* _Text passage_:
----
Jill Worrall sets off on a late-winter roadtrip.
The snow has been graded into icy, grubby low walls that flank Fairlie's main street. There's little sign of a thaw today because low cloud clings to the surrounding hills, trapping the chilly air.
It lies even deeper through Burkes Pass and a bus load of tourists are picking through it very carefully around the Church of the Good Shepherd beside Lake Tekapo. But near Twizel the snow vanishes and as we drive towards the Lindis, it's irrigation rigs and green pastures that stretch away on either side of the state highway.
This was once arid grassland - the realm of rabbits and sheep. I know the transformation is bringing economic benefits but there's something not quite right about cows grazing here - it's a bit like finding merinos being mustered near Hamilton.
We eat lunch beside Lake Dunstan, itself the result of another major landscape change - this time due to the creation of the Clyde Dam. The lake is starting to look more established as trees and subdivisions grow along its shores.
Just outside Cromwell, not far from its giant bowl of enormous fruit, we stop at a fruit stall and buy bags of apples, reminders of Central Otago summer sunshine.
There's a display of bank notes on the wall - the whole world appears to have been here.
The proprietor joins us in front of the display "This one's new," she says pointing out a United Arab Emirates note.
"It was a big gleaming people mover - they had minders and all the women had Louis Vuitton handbags and Gucci shoes and they were dripping with gold jewellery. I thought 'what are they going to find in my fruit shop?'"
It all sounded very Queenstown to me and soon we were there, although there was no sign of any flash handbags. In fact the streets were surprisingly empty, except outside Fergburger where, despite the fact it was now well after lunchtime, a queue was stretching from the front door and curling down the pavement.
And North Islanders, if you want to eat one of these you'll have to come and get it, just the way we Mainlanders are going to have to make a pilgrimage north to visit Party Central.
----
* _Information provided_:
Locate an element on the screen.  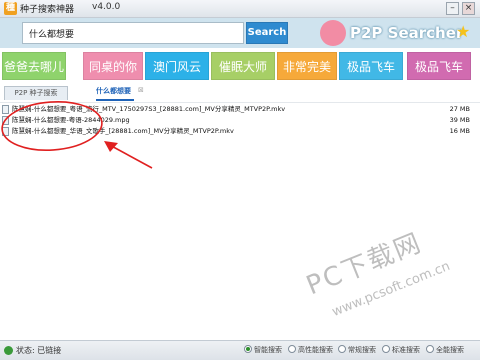
result-file-size: 27 MB is located at coordinates (460, 109).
----
* _Tasks for this exercise_:
a. Check each statement against the roadtrip passage and say yes or no, quoting the words that decide it: (i) Near Twizel the snow lies deeper than anywhere else on the drive. (ii) Lunch was eaten beside Lake Dunstan. (iii) The streets of Queenstown were crowded.
b. In the roadtrip passage, which country's bank note does the fruit stall owner point out as new?
c. Write the next part of the roadtrip passage, picking up after its last sentence.

* _Answers by item_:
a.
(i) No: "near Twizel the snow vanishes"
(ii) Yes: "We eat lunch beside Lake Dunstan"
(iii) No: "the streets were surprisingly empty"

b. The United Arab Emirates.

c.
The difference is a Fergburger isn't going to set you back quite as much in taxes and I bet you won't be able to buy a Holier than Thou or a Bun Laden burger anywhere near the Viaduct Basin either.
But we weren't stopping, because beyond Queenstown lies the road to Glenorchy, a place I'd never been before.
Tantalizing though the whiff of a gourmet burger might be, the lure of a new destination was stronger.
The road to Glenorchy winds along the shores of Lake Wakitipu for 45km - across the lake Cecil and Walter peaks are both visible and, as if commanded by Queenstown's tourist office, the Earnslaw is steaming back to Queenstown as we head in the opposite direction.
Hidden behind imposing stone gateways, screened from the eyes of the great unwashed are several luxury lodges - this is the realm of the $1000-plus a night (for two, lest you be too shocked) accommodation options where "how to find us" instructions include entries on private jets and helicopter hire.
But the view that unfolds from Bennett's Bluff is equally spectacular, whether you're just alighted from a chauffeur-driven limousine or a Honda that's just ticked over 200,000km.
The lake is limpid, lapis lazuli blue - it sparkles where the late afternoon sunshine strikes it near three low-lying islands.
At the head of the lake the braided channels of the Dart River glint in the light and behind them rises the snowy bulk of Mt Earnslaw flanked by more peaks, raw-ridged and precipitous, testaments to glacial attack and geological upheaval.
I'm a Cantabrian - which means the Crusaders should always win and our alpine scenery is unsurpassed - but maybe I'll have to revise my creed (not about the rugby of course). This landscape absorbs superlatives and leaves few behind to use - it is crystalline, pristine, majestic. No wonder there's a place beyond Glenorchy called Paradise.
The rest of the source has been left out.